The property will not be officially open to the public until later this year, but The Trustees plans to create a greater connection between the community and this historic landscape. Walking trails on Moraine Farm link to the existing network of trails at the City of Beverly’s J.C. Phillips Nature Preserve, located directly north of Moraine Farm. Also, when combined with the recently revitalized public gardens at the Trustees’ Long Hill property in Beverly’s Centerville neighborhood, Beverly will be home to two distinctive cultural landscapes protected and programmed by the Trustees.

The original 275-acre parcel comprising Moraine Farm was purchased by John C. Phillips in 1879, at which point Phillips commissioned Olmsted to design his country estate. The farm takes its name from a low ridge of glacial debris called a moraine, which Olmsted used to provide an elevated vantage point for the paths and carriage drives that loop through 75 acres of coniferous forest to an overlook on the edge of the farm, which is still in use today. After Phillips and his wife passed away, 175 acres of the land was bought by George and Katherine Batchelder and passed it down to George III and Mimi Batchelder, who rejuvenated the farm and property after George and Katherine’s deaths in 1979.

The Batchelder family donated a perpetual conservation and historic preservation restriction on the land to The Trustees and the Essex County Greenbelt Association in 1991. The parcel The Trustees just acquired was sold to Project Adventure eight years later.
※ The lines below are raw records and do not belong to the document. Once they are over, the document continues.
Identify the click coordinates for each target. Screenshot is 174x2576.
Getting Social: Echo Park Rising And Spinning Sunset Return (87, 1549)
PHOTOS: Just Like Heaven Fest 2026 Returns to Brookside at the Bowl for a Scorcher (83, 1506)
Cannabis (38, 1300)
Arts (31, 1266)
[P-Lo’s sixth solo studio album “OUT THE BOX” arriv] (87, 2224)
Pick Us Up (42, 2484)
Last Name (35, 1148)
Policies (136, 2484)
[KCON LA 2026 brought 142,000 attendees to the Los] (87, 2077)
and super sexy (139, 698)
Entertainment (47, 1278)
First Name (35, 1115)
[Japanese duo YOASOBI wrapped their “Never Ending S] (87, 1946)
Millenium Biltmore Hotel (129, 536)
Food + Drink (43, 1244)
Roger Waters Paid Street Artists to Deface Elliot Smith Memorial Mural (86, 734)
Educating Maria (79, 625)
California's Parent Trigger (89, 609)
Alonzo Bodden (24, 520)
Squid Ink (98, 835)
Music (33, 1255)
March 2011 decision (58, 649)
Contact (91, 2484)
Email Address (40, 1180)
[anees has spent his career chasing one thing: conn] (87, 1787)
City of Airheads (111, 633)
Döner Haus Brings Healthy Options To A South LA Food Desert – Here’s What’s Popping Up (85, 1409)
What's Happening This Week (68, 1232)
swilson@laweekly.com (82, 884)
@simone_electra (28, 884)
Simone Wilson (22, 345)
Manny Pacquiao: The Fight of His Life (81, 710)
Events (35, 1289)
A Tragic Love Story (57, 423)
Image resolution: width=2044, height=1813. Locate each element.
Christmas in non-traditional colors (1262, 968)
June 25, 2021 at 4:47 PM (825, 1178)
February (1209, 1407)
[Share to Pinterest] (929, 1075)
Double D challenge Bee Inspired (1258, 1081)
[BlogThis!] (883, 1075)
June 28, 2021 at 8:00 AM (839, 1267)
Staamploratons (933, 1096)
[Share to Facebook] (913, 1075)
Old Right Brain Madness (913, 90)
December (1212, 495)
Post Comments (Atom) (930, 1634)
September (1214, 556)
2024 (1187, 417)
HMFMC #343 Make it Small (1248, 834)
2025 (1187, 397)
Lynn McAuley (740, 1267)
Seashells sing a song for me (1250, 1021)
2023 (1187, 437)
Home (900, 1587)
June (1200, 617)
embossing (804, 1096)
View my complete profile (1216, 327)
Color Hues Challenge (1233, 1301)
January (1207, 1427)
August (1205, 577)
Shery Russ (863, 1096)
Project Adventure will continue to operate at Moraine Farm by agreement with The Trustees. Other entities with operations at Moraine Farm include the Waldorf School at Moraine Farm, and New Entry Sustainable Food Project, a program of Tufts University, which operates on land leased from the Trustees.

More about The Trustees
Founded by landscape architect Charles Eliot in 1891, The Trustees has, for more than 130 years, been a catalyst for important ideas, endeavors, and progress in Massachusetts. As a steward of distinctive and dynamic places of both historic and cultural value, The Trustees is the nation’s first preservation and conservation organization, and its landscapes and landmarks continue to inspire discussion, innovation, and action today as they did in the past. We are a nonprofit, supported by members, friends and donors and our 123 sites are destinations for residents, members, and visitors alike, welcoming millions of guests annually.